The records show that on May 25 — four days before Bernardo was transferred — the CSC’s assistant communications commissioner emailed media lines flagged as high importance to five individuals.
Of those, two are listed as public servants with Correctional Service Canada while three others were redacted individuals using Public Safety Canada email accounts.
“I know we have briefed your team and will use these lines to also brief PCO shortly,” the CSC official wrote to the five. “The victims will get a heads up on Monday morning prior to the transfer.”
PCO is the acronym for the Privy Council Office.
The CSC official then forwarded that email to the director general of communications for Public Safety Canada.
“FYI — keeping this low profile and need to know but wanted you to be aware,” the CSC official wrote.
The emails show the Public Service Canada official then forwarded the information to senior department officials, including the assistant deputy minister of communications at Public Safety Canada and the chief of staff to the director general of Public Safety Canada, advising them to keep it a “close hold and for Deputies’ awareness only.”
Mendicino and his office have previously said the minister was not made aware of Bernardo’s transfer until May 30, the day after it took place.
Trudeau’s office says he was briefed the day the transfer occurred.
Both have faced heavy scrutiny over why their staff had been advised about the matter dating back to March and then again on May 25, in the case of Mendicino’s office, but had apparently not informed them until the day of or after the transfer.
The Conservative Party has called on Mendicino to resign or for Trudeau to fire him over the issue, arguing it was part of a pattern of mismanagement regarding important public safety matters.
Mendicino’s office and the CSC have said that “notification in the form of communications products came to the minister’s office on May 25 ahead of the May 29 transfer.”
The prison service has also confirmed it first informed the minister’s office in March about the possibility Bernardo would be transferred, then again on May 25.
News of the transfer made headlines on June 2.
Bernardo, 58, has been serving a life sentence for the kidnappings, tortures and murders of teenagers Kristen French and Leslie Mahaffy in the early 1990s.
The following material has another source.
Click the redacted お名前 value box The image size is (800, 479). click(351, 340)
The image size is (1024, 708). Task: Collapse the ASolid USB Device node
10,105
He and his then-wife Karla Homolka also killed her younger sister, Tammy Homolka.
Earlier this month, The Canadian Press obtained emails under the Access to Information Act that showed Anne Kelly, the federal corrections commissioner, telling the deputy minister of public safety and the associate deputy minister, three days ahead of the transfer.
Asked by The Canadian Press why neither of the senior officials raised the matter directly with Mendicino, a spokesman for the department said “neither deputy had reason to believe the minister was not aware based on the information they had.”
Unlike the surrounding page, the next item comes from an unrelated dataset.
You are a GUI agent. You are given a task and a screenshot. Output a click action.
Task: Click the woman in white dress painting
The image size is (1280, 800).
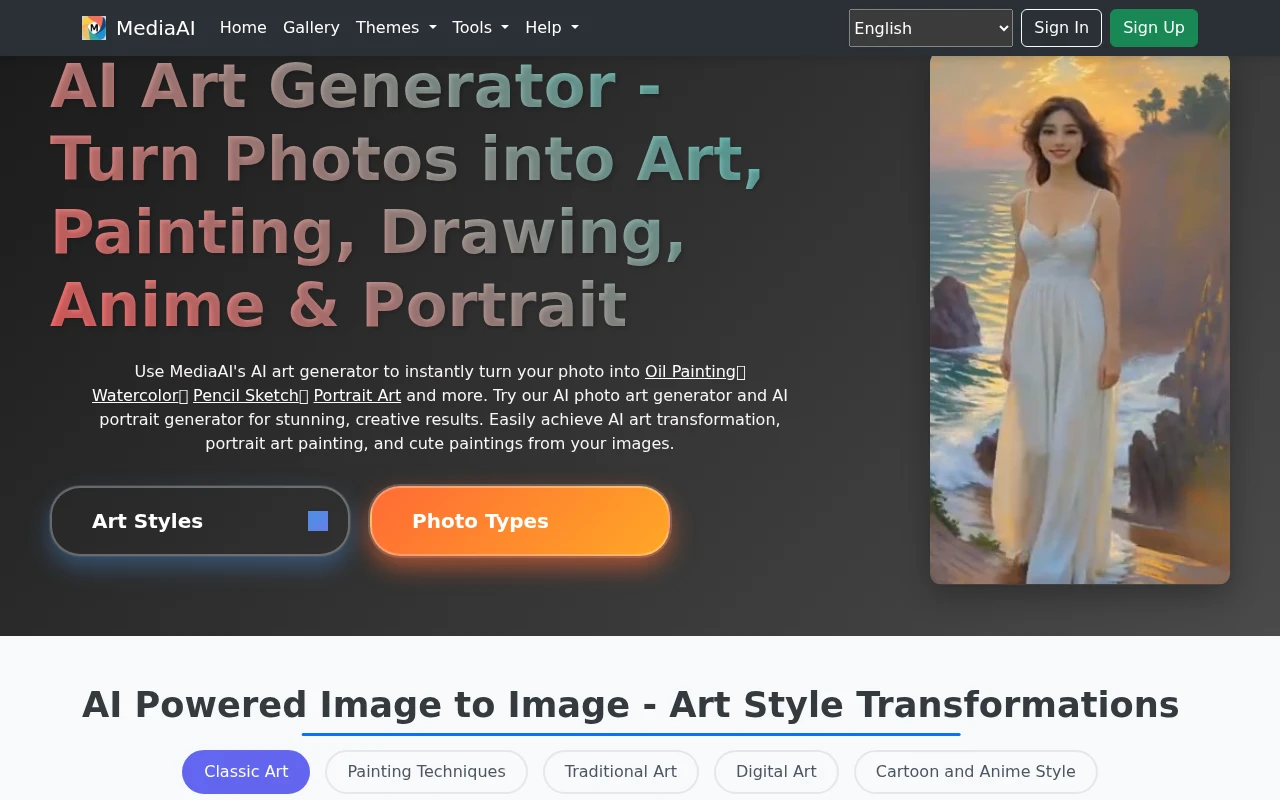click(x=1079, y=320)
“As part of her normal practice, the Commissioner of the Correctional Service of Canada informed the minister’s office, the associate (deputy minister) and the deputy minister of the decision that had been made in this case,” spokesperson Tim Warmington wrote.
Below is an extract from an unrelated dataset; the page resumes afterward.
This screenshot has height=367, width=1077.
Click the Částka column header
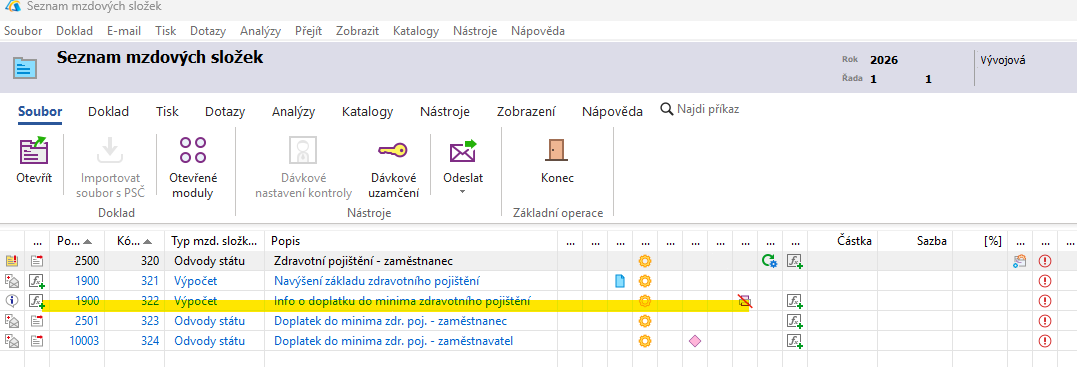pyautogui.click(x=854, y=241)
“It is not the normal practice for the deputies to be involved in operational decisions of the (correctional service).”
Despite the emails obtained by Global News showing CSC intended to inform the families of Bernardo’s victims about his transfer ahead of time, the families lawyer Tim Danson told Global News last month he only learned about the move after the fact.
“The call isn’t to say it’s going to happen on a certain day and time,” he said upon first confirming the transfer. “The call is that it just occured.”
Global News has reached out to Danson for comment on the newly-obtained emails.
The media lines included in the emails match the public statements released by CSC at the time the transfer became public.
They include assurances the transfer was carefully considered with public safety in mind, and note that inmates are able to request transfers to other institutions.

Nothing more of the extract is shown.